10 thoughts on “Reality Check

  1. I second the above question…any idea when your book will be available? And, I'm glad to hear the tone of your book is a bit gentler than your blog – I personally love your blog, I want to hear the stark truth – but I know that a lot of folks who really need to hear your message might be turned off initially by the bluntness of your speech.

  2. Charlie can you address the above comment. I do think the masses are turned off by bluntness even though this subject NEEDS a blunt message. I think as parents of addicts we get torn into bits b/c deep down we know we need to be tough but then we also get the message that we need to be compassionate and accepting and loving, that the last thing an addict needs is criticism. It's such a hard and confusing walk that we are on.

  3. Charlie can you address the above comment. I do think the masses are turned off by bluntness even though this subject NEEDS a blunt message. I think as parents of addicts we get torn into bits b/c deep down we know we need to be tough but then we also get the message that we need to be compassionate and accepting and loving, that the last thing an addict needs is criticism. It's such a hard and confusing walk that we are on.

  4. Thanks so much. I'm in the process of editing the book, which is very tedious. As well, time is quite limited and only affording me a few hours a week to work on it. The summer is just too nuts with work but I hope to have it done and published by this fall 😉

  5. Hey Janet, I'll try to write about all that soon, for sure 🙂

    I just wonder if the crowd who says that 'the last thing an addict needs is criticism' are all historically illiterate? In other words, when has that approach ever worked??? So if we do not learn from our past mistakes, we are surely doomed to repeat them… no?

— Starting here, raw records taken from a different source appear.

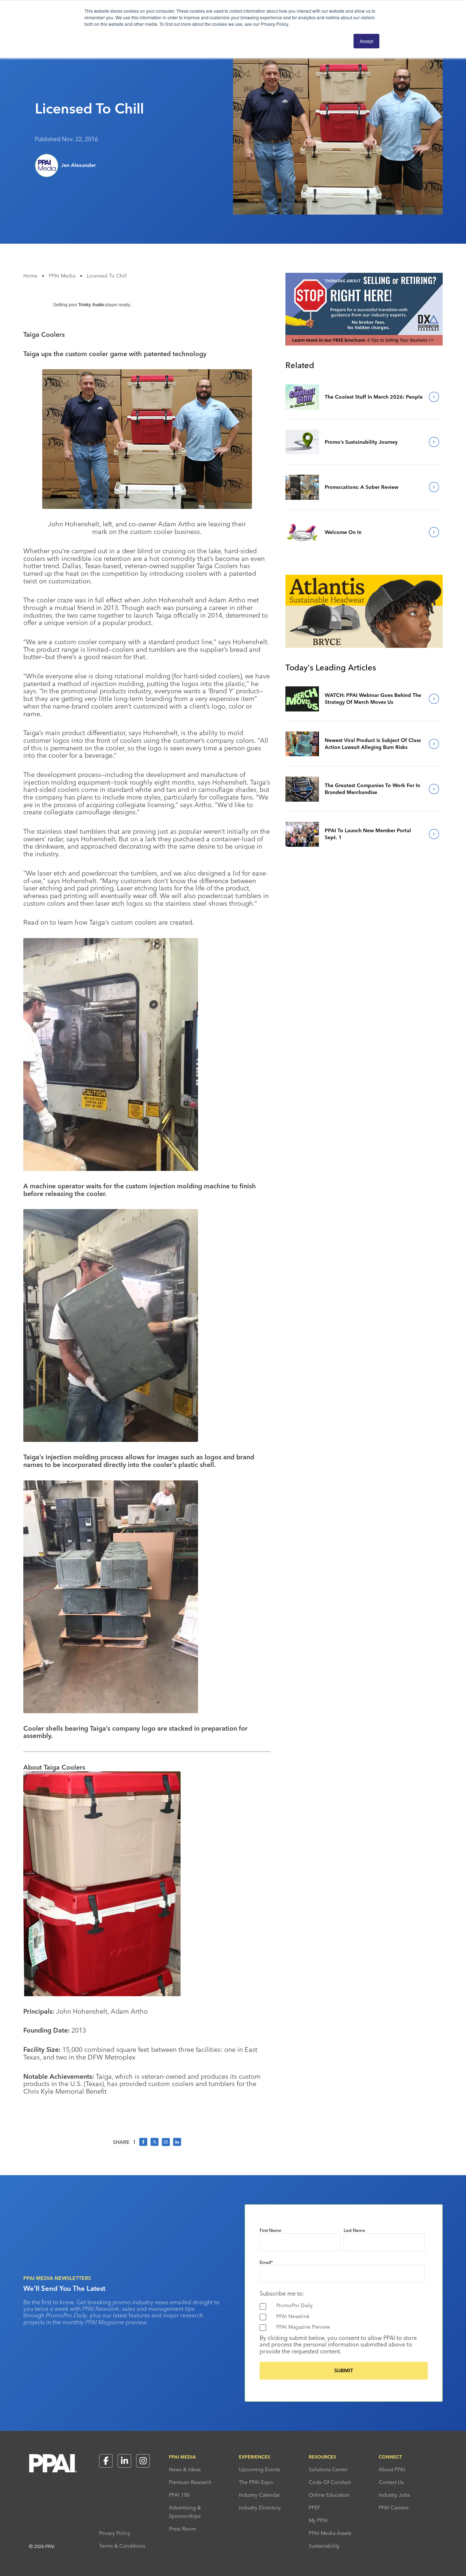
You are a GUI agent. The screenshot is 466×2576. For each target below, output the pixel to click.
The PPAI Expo (256, 2482)
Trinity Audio (91, 304)
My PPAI (318, 2520)
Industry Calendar (259, 2495)
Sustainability (324, 2546)
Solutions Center (328, 2469)
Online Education (329, 2495)
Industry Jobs (394, 2495)
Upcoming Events (259, 2469)
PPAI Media (62, 275)
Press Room (182, 2528)
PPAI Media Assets (330, 2533)
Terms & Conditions (122, 2546)
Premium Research (190, 2482)
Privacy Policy (114, 2533)
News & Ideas (185, 2469)
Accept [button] (366, 41)
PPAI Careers (393, 2507)
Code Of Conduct (330, 2482)
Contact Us (391, 2482)
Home (30, 276)
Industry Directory (260, 2507)
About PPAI (392, 2469)
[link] (302, 397)
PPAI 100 (179, 2495)
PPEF (314, 2507)
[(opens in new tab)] (364, 343)
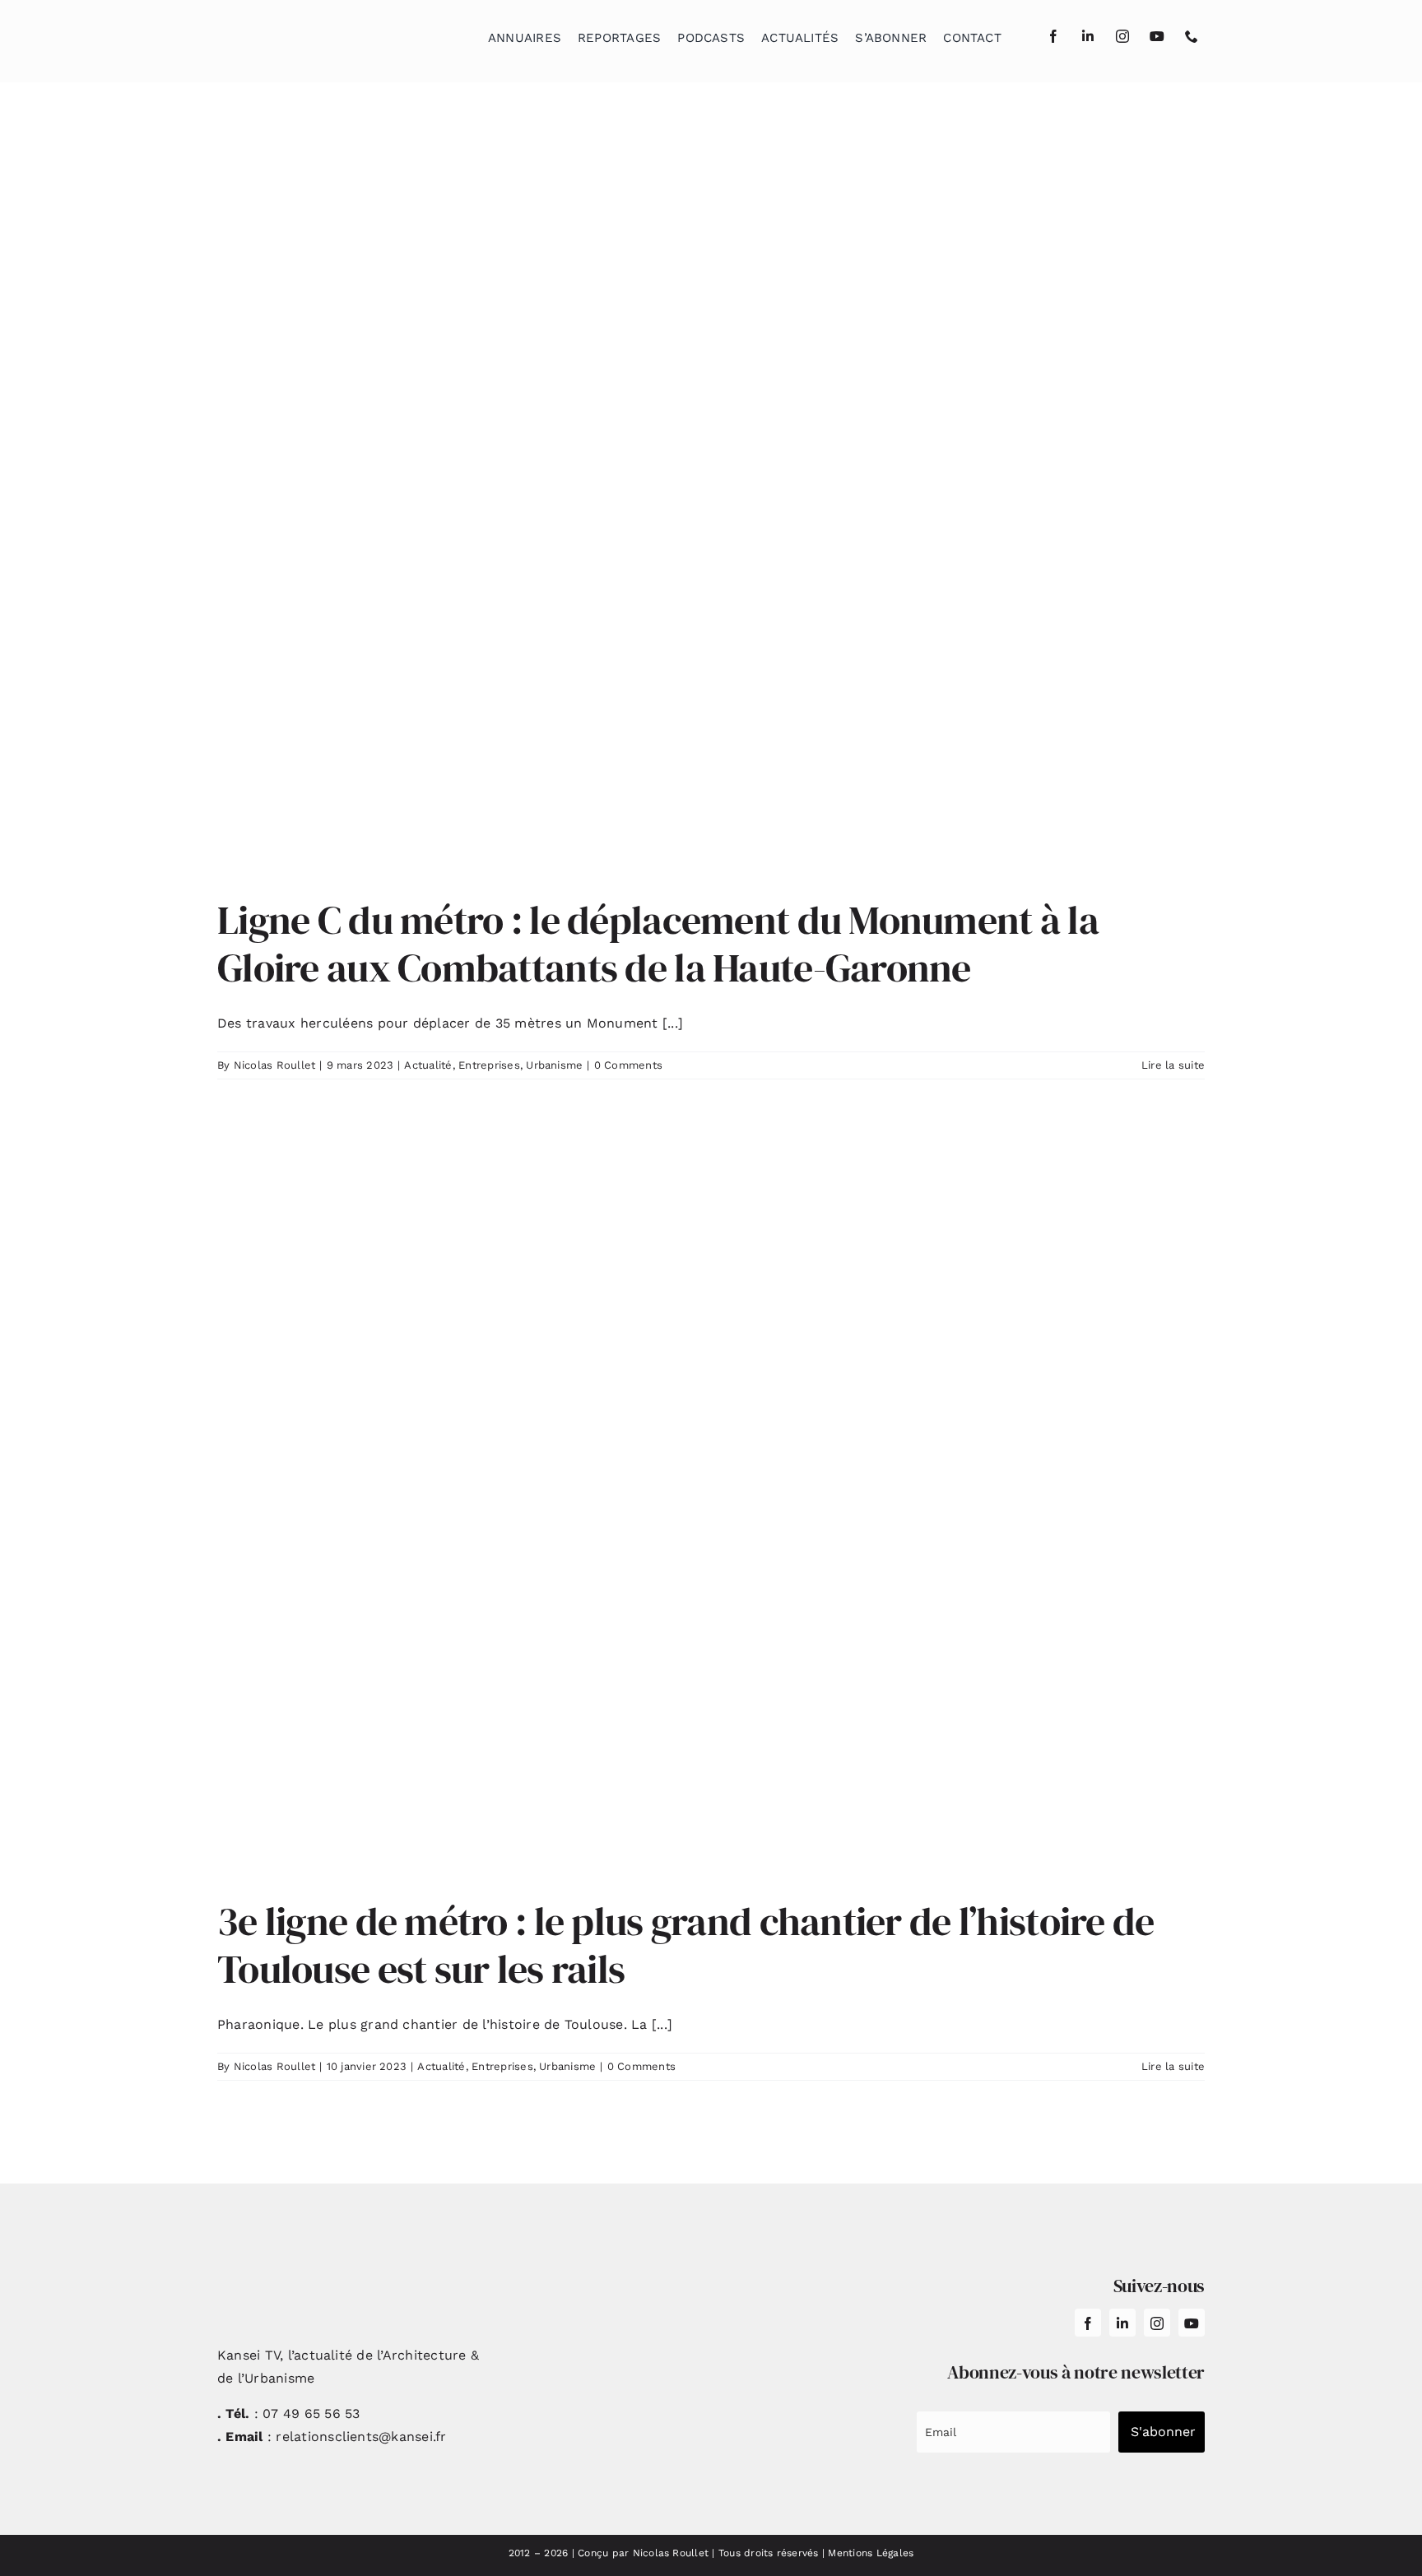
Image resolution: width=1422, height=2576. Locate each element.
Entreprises (489, 1065)
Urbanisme (554, 1065)
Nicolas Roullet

    I only speak from my experience here, and I was personally showered with love, encouragement and 'frothy emotional appeal', if you will. Now, granted, this is just me, but I ran with that as far as it would take me. My blind, compassionate family = great, I can use exactly the way I want. The lack of criticism almost killed me, so to speak… but again, that's just me.

    If criticism is delivered tactfully, if it is loving yet honest and firm, and especially if it comes from another addict who shares his experience and has recovered, then yes, tactful criticism is quite exactly what we need. Remember, and the same is true in finance and investing etc.: The crowd (herd) is always wrong 😉 xo

  6. Hi Charlie…. so glad to see you back on your blog. As for me, I LOVE your bluntness. Keep speaking your truth.